Work required:
Print the data exactly as written, line for line, and leave its pictures behind.

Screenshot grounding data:
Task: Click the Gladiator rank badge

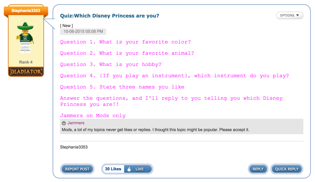Action: click(26, 72)
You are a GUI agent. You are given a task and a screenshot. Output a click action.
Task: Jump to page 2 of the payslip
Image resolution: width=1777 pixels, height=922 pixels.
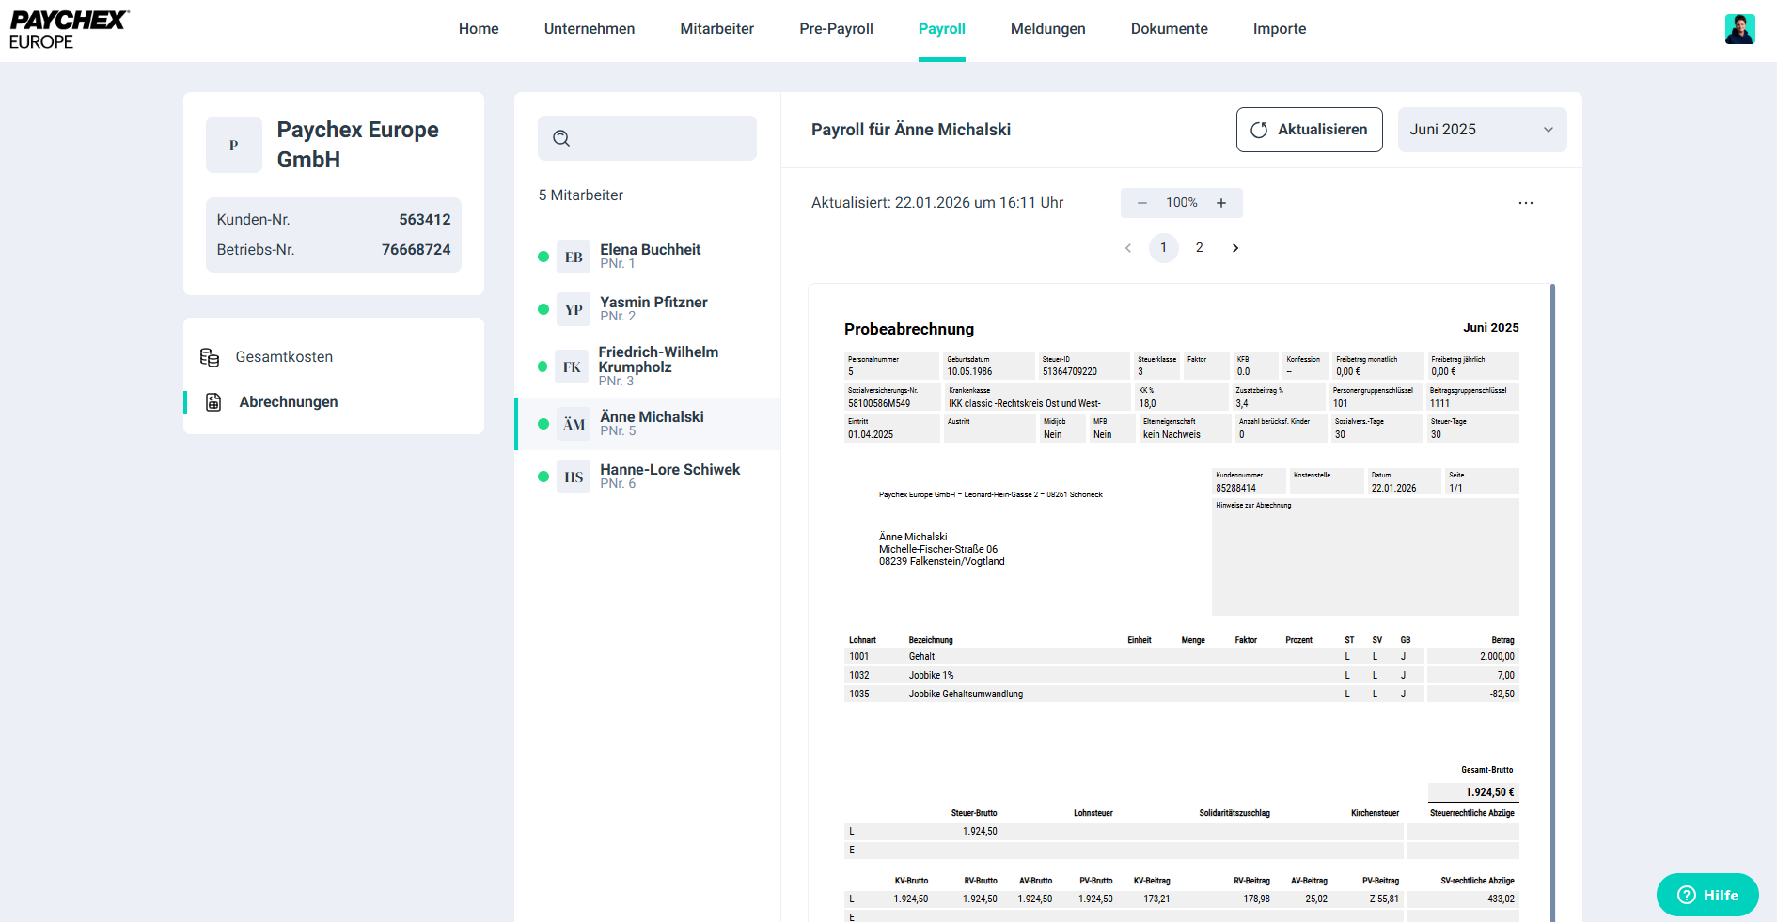[x=1199, y=248]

Response to this task:
Task: Click the Gladiator rank badge

Action: click(26, 72)
You are a GUI agent. You are given a task and a screenshot. Output a click action.
Task: Jump to page 2 of the payslip
Image resolution: width=1777 pixels, height=922 pixels.
[x=1199, y=248]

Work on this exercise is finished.